Dr. Green discussed 4 insights on the impact of genomic advances since the unveiling of the first draft sequences.

1. “We are victims of our own success. We can generate human genome sequences easily and quickly. Getting an inventory of variants for an individual is straightforward, but understanding that list, and knowing for each variant what to do clinically or what to ignore, is not trivial. We often don’t know what a list of gene variants means.” Dr. Green mentioned ClinGen, an NIH-funded resource that “defines the clinical relevance of genes and variants for use in precision medicine and research.”

2. “We have changed the relevance of genomics in our world. When I got involved at the beginning, it was just a bunch of geeky scientists like me trying to map the genome. We convinced health care professionals to come under our tent. Then we started doing genomic medicine – cancer, pharmacogenomics, prenatal testing, rare disease diagnosis. Now genomics touches the health care ecosystem. Genomics is very much a part of society. Privacy, regulation, payment, all come with the responsibility of something becoming relevant.”

3. “We have a pervasive diversity problem in our field, from participants engaging as part of studies, to our workforce.” He offered the example of the many genome-wide association studies – GWAS – that teased links between genome parts and traits/illnesses. “A great majority of participants in GWAS in 2009 were European – 96% – and by 2016 it was 81%.

“We must address health equity issues as genomic medicine is implemented. But we risk exacerbating this problem because traditionally we know that first access to cutting edge genomic medicine is skewed to people with the best health care, and that’s disproportionately people of European ancestry,” Dr. Green said. The Human Pangenome Reference Center.o is compiling genome sequences that reflect all human genome variation.

4. “Beyond genomics. We are in a remarkable growth phase of genomic medicine due to technology we have for sequencing DNA. But health and environmental monitoring technologies are important too, and with those we can generate other ‘omic data to couple with genomic data.”

Dr. Green suggested that we think more broadly about genomic medicine, and say ‘decision medicine’ as a more precise accounting of individual variability. “Precision medicine is how genomic risk affects physiology, which also reflects lifestyle and environment. Through the lens of individual genetic variants, we have a powerful opportunity to advance our understanding of human health and disease.” He mentioned the NIH’s All of Us cohort of a million volunteers, adding that “the UK Biobank is way ahead of us.”
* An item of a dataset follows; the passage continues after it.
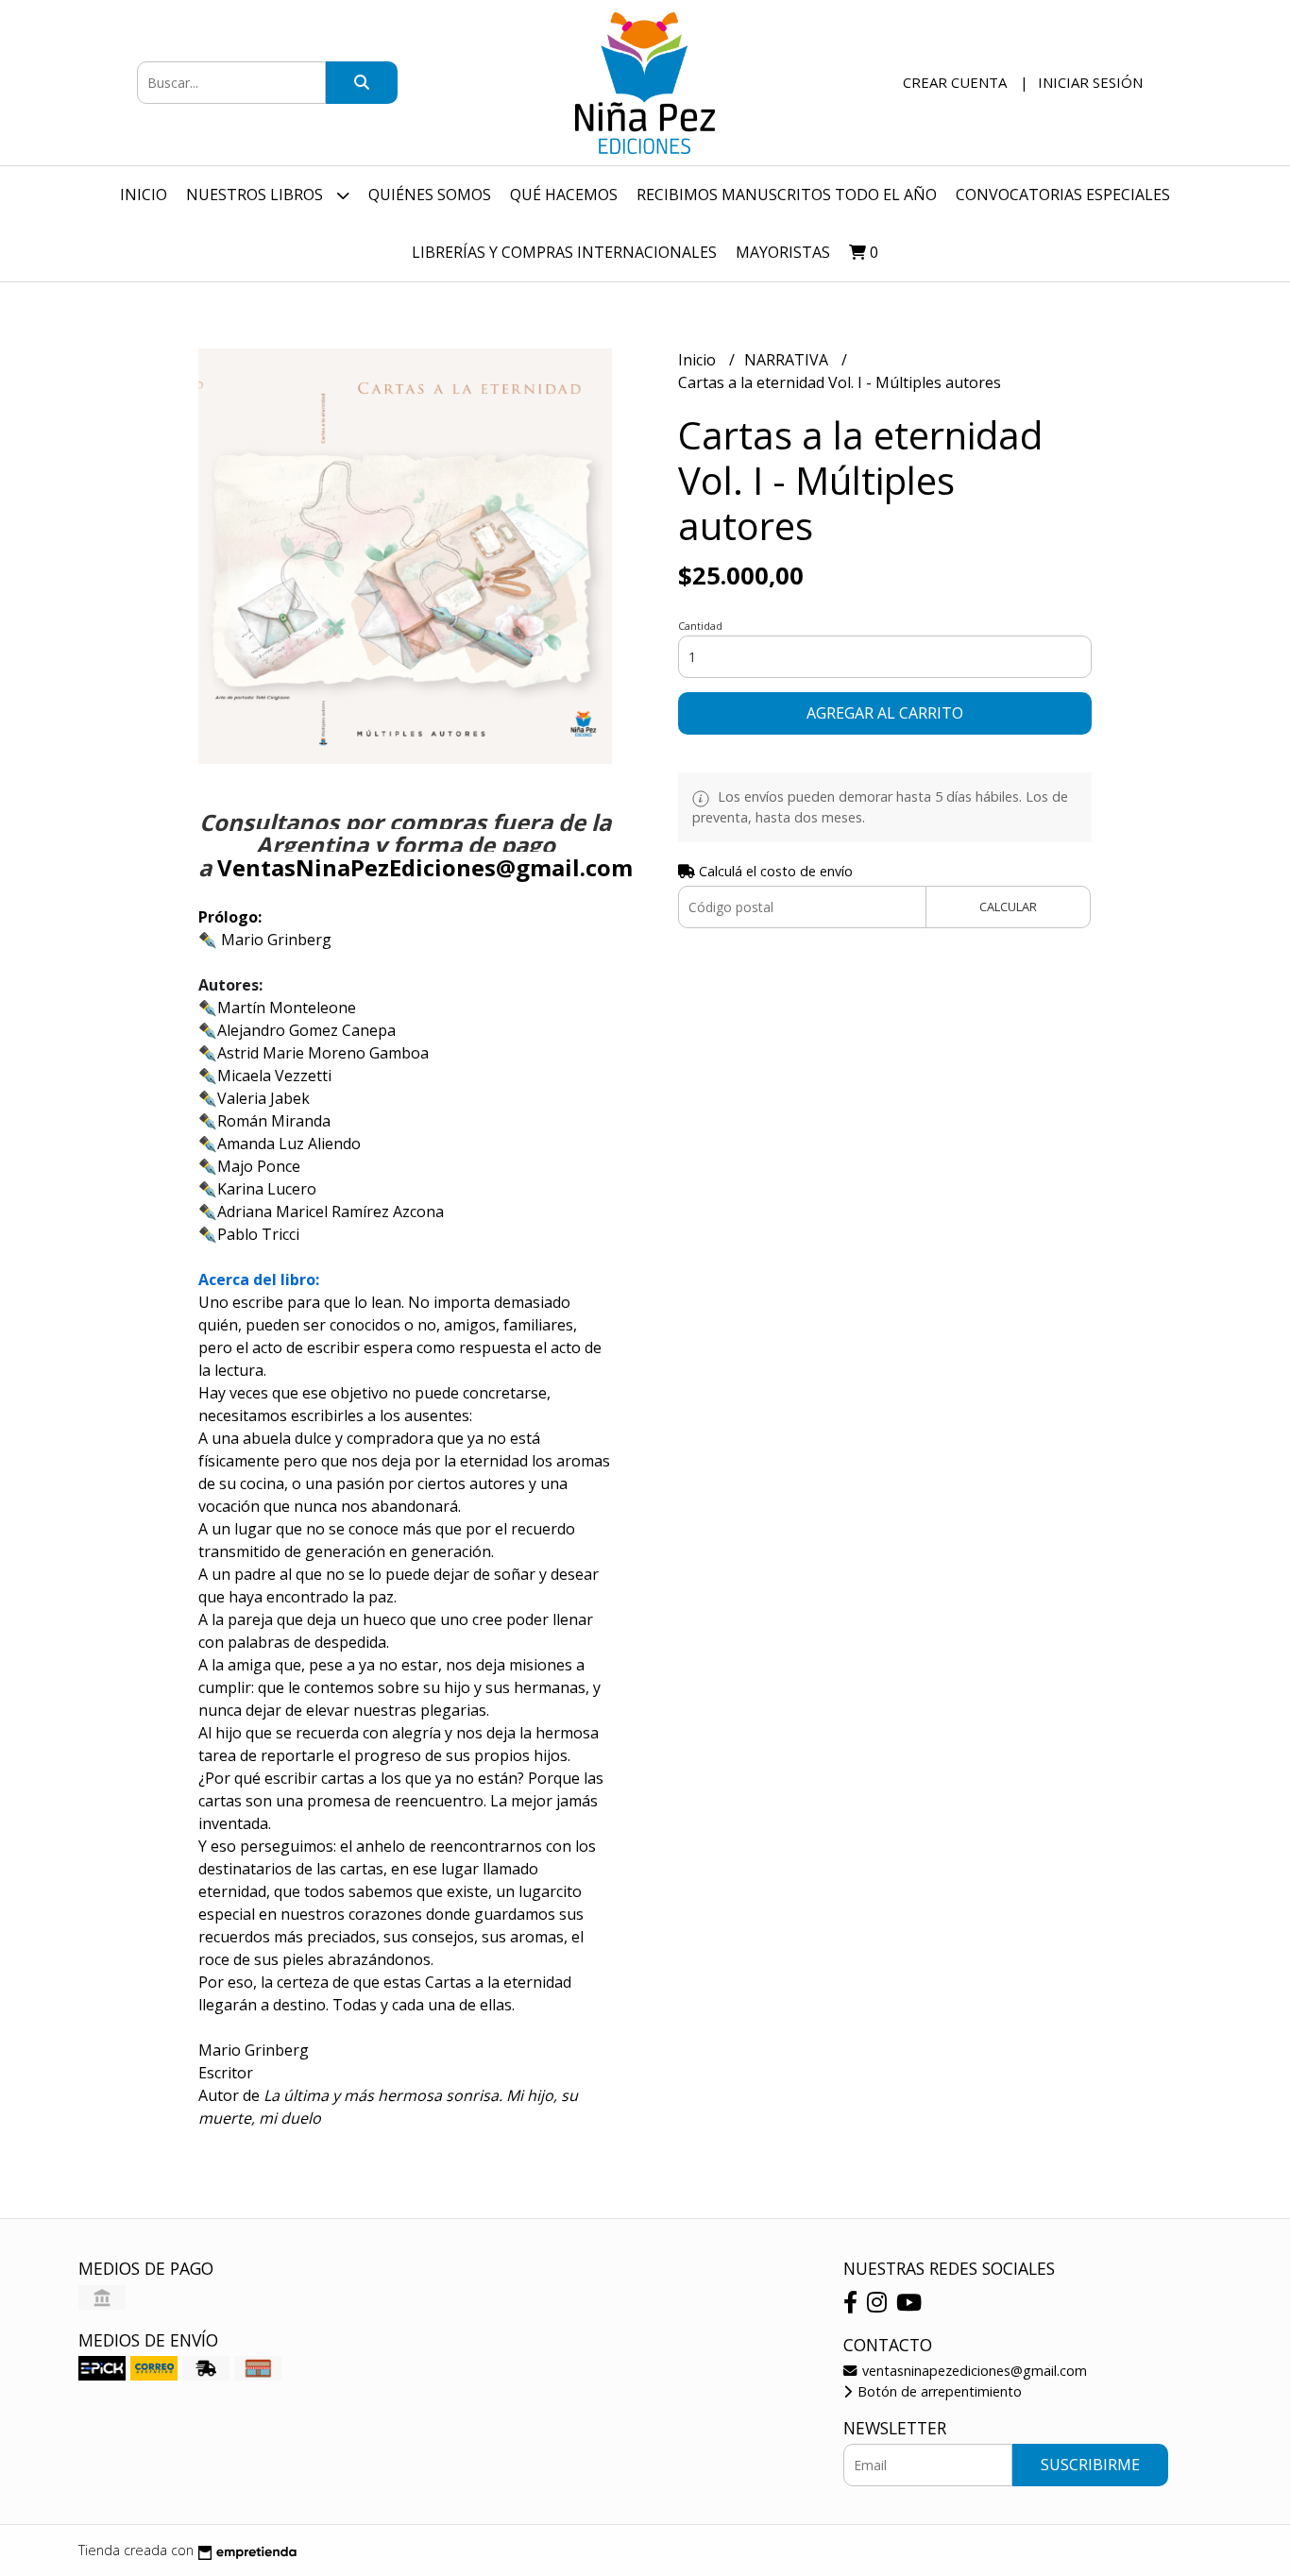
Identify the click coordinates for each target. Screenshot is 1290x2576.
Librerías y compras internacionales (564, 252)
In October 2020, on the eve of the pandemic, Dr. Green and a stellar team published “10 Bold Predictions for Human Genomics by 2030.” They are:

1. Sequencing and analyzing complete human genomes will become common in research labs
2. Knowing every gene’s function
3. Considering environmental influences on genomes to predict health and disease
4. Genomics will no longer use social constructs, like race, in research
5. Science fairs will include more genomics projects
6. Genomic testing will become as commonplace in medicine as blood tests
7. It will be easy to know if a person’s gene variants are clinically important
8. Smartphones will display complete genome sequences unveiled 2 months later
9. Advances will benefit all
10. Genomics discovery and technologies will cure more genetic diseases

At the end of the webinar, Dr. Green took “a walk down memory lane” 30 years ago when the idea of sequencing “the” human genome” arose. He joked about how little attention was paid to whose genome would be sequenced.
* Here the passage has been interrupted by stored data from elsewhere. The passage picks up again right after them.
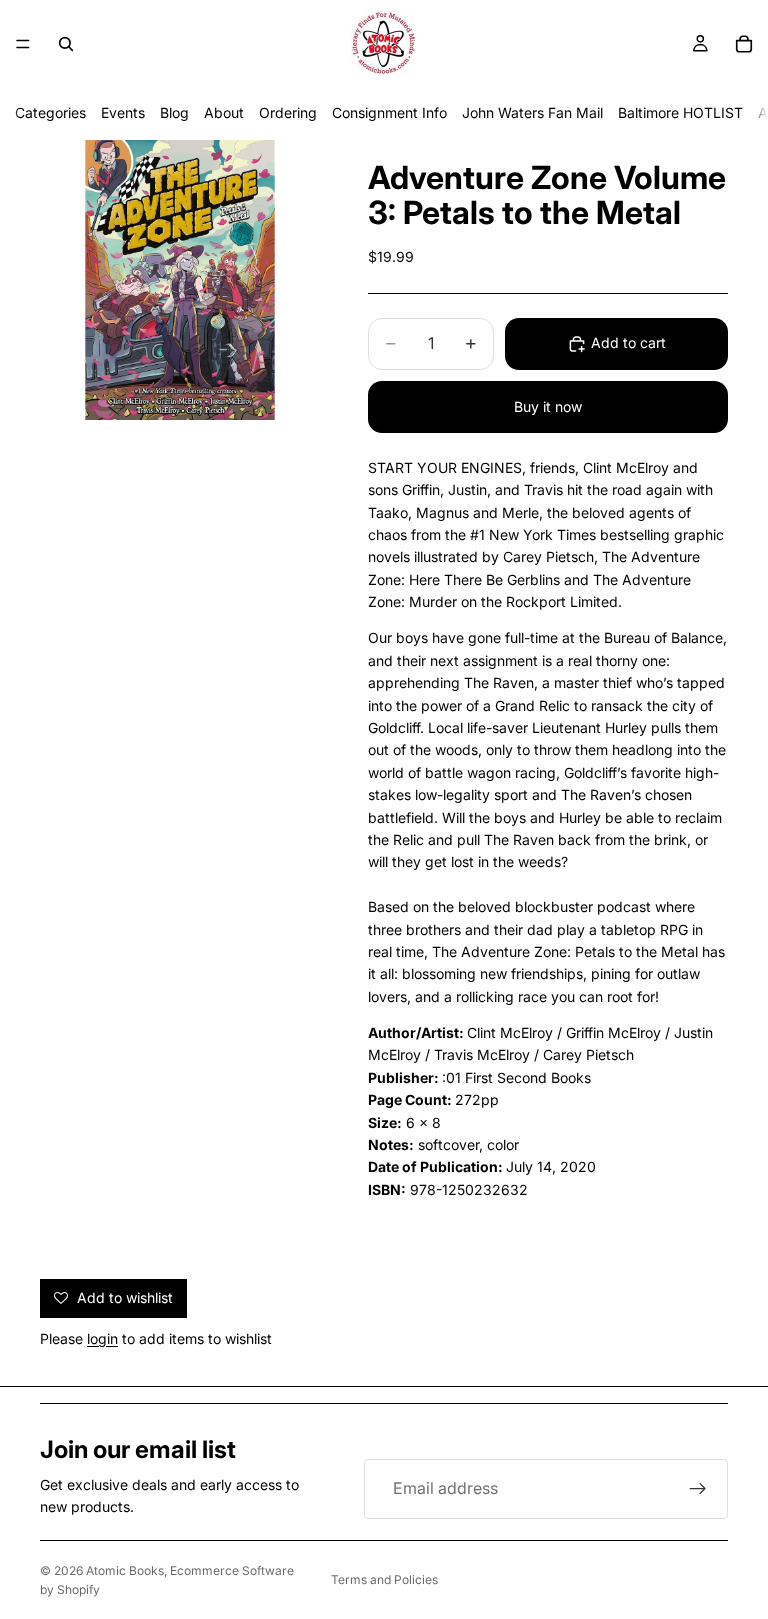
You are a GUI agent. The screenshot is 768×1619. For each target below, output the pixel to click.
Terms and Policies (384, 1579)
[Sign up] (698, 1489)
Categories (50, 112)
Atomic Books (125, 1570)
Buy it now (548, 406)
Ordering (288, 112)
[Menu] (23, 44)
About (224, 112)
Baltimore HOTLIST (680, 112)
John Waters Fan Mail (532, 112)
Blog (174, 112)
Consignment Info (389, 112)
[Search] (66, 44)
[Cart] (744, 44)
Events (123, 112)
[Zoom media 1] (180, 280)
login (102, 1338)
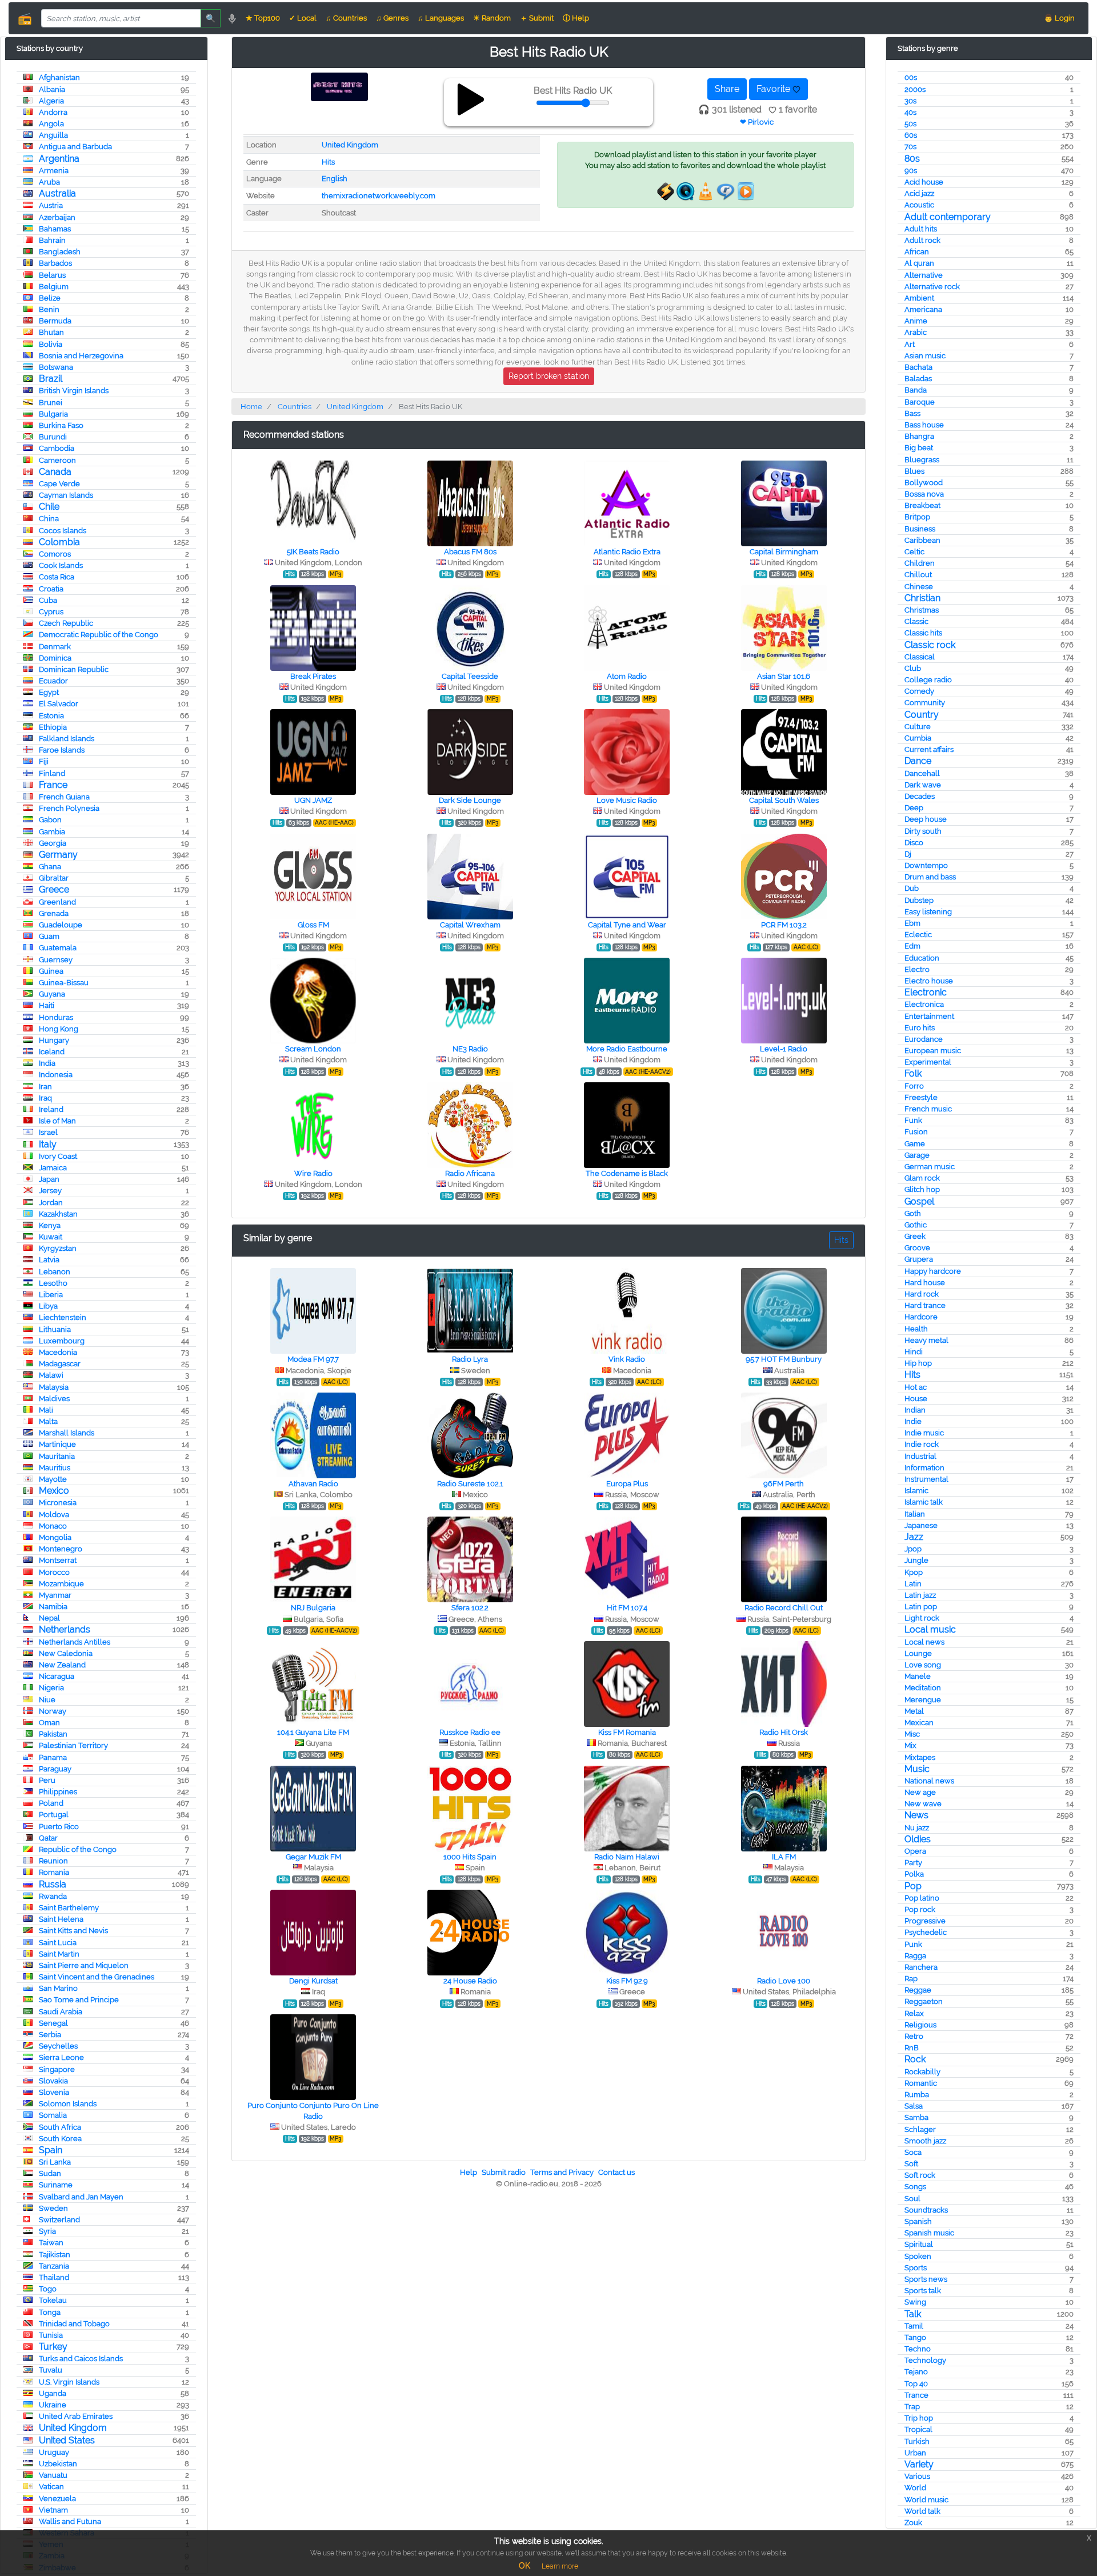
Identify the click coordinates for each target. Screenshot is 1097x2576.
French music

“Were the parts being sequenced from the PI (principal investigator) or the slowest post doc who couldn’t run out quickly enough when they came with the hypodermic to draw blood? Someone said ’whoever you pick, make sure that person is normal.’

We now know that everyone is a mutant in some way and it doesn’t matter. Now we recognize the lack of insight and thoughts about implications of actually getting that first sequence of a human genome. We’ve come a long way in terms of thinking about these things, now that we have millions of genomes sequenced, but we really weren’t prepared for that first one.”